--- Given data ---

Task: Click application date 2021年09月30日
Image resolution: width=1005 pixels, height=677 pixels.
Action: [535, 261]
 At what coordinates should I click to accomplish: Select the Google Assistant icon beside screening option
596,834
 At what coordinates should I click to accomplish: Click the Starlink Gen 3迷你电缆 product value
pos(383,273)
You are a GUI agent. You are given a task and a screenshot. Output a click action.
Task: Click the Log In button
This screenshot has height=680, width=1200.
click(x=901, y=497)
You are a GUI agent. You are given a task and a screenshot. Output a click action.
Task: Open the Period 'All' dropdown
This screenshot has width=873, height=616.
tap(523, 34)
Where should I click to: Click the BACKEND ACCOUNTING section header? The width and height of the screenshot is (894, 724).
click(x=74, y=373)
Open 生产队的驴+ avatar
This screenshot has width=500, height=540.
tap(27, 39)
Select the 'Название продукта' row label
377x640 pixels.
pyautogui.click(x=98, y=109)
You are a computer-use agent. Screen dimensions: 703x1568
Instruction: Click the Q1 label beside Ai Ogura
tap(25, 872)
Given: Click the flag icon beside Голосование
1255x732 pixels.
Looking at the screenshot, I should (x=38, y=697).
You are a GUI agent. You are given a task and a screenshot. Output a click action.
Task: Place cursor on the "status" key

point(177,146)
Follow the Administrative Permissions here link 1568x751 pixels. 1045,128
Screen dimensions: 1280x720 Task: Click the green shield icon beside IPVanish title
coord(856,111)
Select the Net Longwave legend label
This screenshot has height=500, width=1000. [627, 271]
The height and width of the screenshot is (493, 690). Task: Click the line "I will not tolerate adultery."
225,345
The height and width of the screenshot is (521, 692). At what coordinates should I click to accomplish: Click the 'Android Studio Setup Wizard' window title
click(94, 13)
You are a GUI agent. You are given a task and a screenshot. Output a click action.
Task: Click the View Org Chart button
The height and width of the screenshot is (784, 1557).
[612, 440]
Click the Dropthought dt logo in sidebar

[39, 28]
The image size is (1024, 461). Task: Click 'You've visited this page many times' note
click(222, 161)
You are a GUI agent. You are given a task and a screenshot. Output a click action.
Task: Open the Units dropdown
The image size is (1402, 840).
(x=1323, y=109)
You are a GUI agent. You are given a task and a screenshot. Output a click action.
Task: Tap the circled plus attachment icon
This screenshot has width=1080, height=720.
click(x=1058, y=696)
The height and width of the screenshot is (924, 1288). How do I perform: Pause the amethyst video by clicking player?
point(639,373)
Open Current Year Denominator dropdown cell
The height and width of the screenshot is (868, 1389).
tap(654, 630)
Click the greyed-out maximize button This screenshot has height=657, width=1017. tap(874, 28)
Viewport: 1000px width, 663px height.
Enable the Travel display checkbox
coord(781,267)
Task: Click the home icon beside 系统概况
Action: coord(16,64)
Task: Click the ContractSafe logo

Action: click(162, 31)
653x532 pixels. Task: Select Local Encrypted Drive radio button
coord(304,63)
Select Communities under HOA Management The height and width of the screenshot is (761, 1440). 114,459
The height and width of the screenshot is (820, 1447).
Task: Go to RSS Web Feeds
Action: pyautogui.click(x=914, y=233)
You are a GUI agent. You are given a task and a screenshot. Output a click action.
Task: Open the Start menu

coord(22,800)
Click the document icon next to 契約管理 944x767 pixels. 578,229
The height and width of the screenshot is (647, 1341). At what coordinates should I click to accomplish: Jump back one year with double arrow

---

### [Task goal]
Rewrite every line of the records above as a numbered list, leaving out the blank lines.

### [Finished exercise]
1. Task: Click application date 2021年09月30日
2. Image resolution: width=1005 pixels, height=677 pixels.
3. Action: [535, 261]
4.  At what coordinates should I click to accomplish: Select the Google Assistant icon beside screening option
5. 596,834
6.  At what coordinates should I click to accomplish: Click the Starlink Gen 3迷你电缆 product value
7. pos(383,273)
8. You are a GUI agent. You are given a task and a screenshot. Output a click action.
9. Task: Click the Log In button
10. This screenshot has height=680, width=1200.
11. click(x=901, y=497)
12. You are a GUI agent. You are given a task and a screenshot. Output a click action.
13. Task: Open the Period 'All' dropdown
14. This screenshot has width=873, height=616.
15. tap(523, 34)
16. Where should I click to: Click the BACKEND ACCOUNTING section header? The width and height of the screenshot is (894, 724).
17. click(x=74, y=373)
18. Open 生产队的驴+ avatar
19. This screenshot has width=500, height=540.
20. tap(27, 39)
21. Select the 'Название продукта' row label
22. 377x640 pixels.
23. pyautogui.click(x=98, y=109)
24. You are a computer-use agent. Screen dimensions: 703x1568
25. Instruction: Click the Q1 label beside Ai Ogura
26. tap(25, 872)
27. Given: Click the flag icon beside Голосование
28. 1255x732 pixels.
29. Looking at the screenshot, I should (x=38, y=697).
30. You are a GUI agent. You are given a task and a screenshot. Output a click action.
31. Task: Place cursor on the "status" key
32. point(177,146)
33. Follow the Administrative Permissions here link 1568x751 pixels. 1045,128
34. Screen dimensions: 1280x720 Task: Click the green shield icon beside IPVanish title
35. coord(856,111)
36. Select the Net Longwave legend label
37. This screenshot has height=500, width=1000. [627, 271]
38. The height and width of the screenshot is (493, 690). Task: Click the line "I will not tolerate adultery."
39. 225,345
40. The height and width of the screenshot is (521, 692). At what coordinates should I click to accomplish: Click the 'Android Studio Setup Wizard' window title
41. click(94, 13)
42. You are a GUI agent. You are given a task and a screenshot. Output a click action.
43. Task: Click the View Org Chart button
44. The height and width of the screenshot is (784, 1557).
45. [612, 440]
46. Click the Dropthought dt logo in sidebar
47. [39, 28]
48. The image size is (1024, 461). Task: Click 'You've visited this page many times' note
49. click(222, 161)
50. You are a GUI agent. You are given a task and a screenshot. Output a click action.
51. Task: Open the Units dropdown
52. The image size is (1402, 840).
53. (x=1323, y=109)
54. You are a GUI agent. You are given a task and a screenshot. Output a click action.
55. Task: Tap the circled plus attachment icon
56. This screenshot has width=1080, height=720.
57. click(x=1058, y=696)
58. The height and width of the screenshot is (924, 1288). How do I perform: Pause the amethyst video by clicking player?
59. point(639,373)
60. Open Current Year Denominator dropdown cell
61. The height and width of the screenshot is (868, 1389).
62. tap(654, 630)
63. Click the greyed-out maximize button This screenshot has height=657, width=1017. tap(874, 28)
64. Viewport: 1000px width, 663px height.
65. Enable the Travel display checkbox
66. coord(781,267)
67. Task: Click the home icon beside 系统概况
68. Action: coord(16,64)
69. Task: Click the ContractSafe logo
70. Action: click(162, 31)
71. 653x532 pixels. Task: Select Local Encrypted Drive radio button
72. coord(304,63)
73. Select Communities under HOA Management The height and width of the screenshot is (761, 1440). 114,459
74. The height and width of the screenshot is (820, 1447).
75. Task: Go to RSS Web Feeds
76. Action: pyautogui.click(x=914, y=233)
77. You are a GUI agent. You are given a task and a screenshot. Output a click action.
78. Task: Open the Start menu
79. coord(22,800)
80. Click the document icon next to 契約管理 944x767 pixels. 578,229
81. The height and width of the screenshot is (647, 1341). At what coordinates should I click to accomplish: Jump back one year with double arrow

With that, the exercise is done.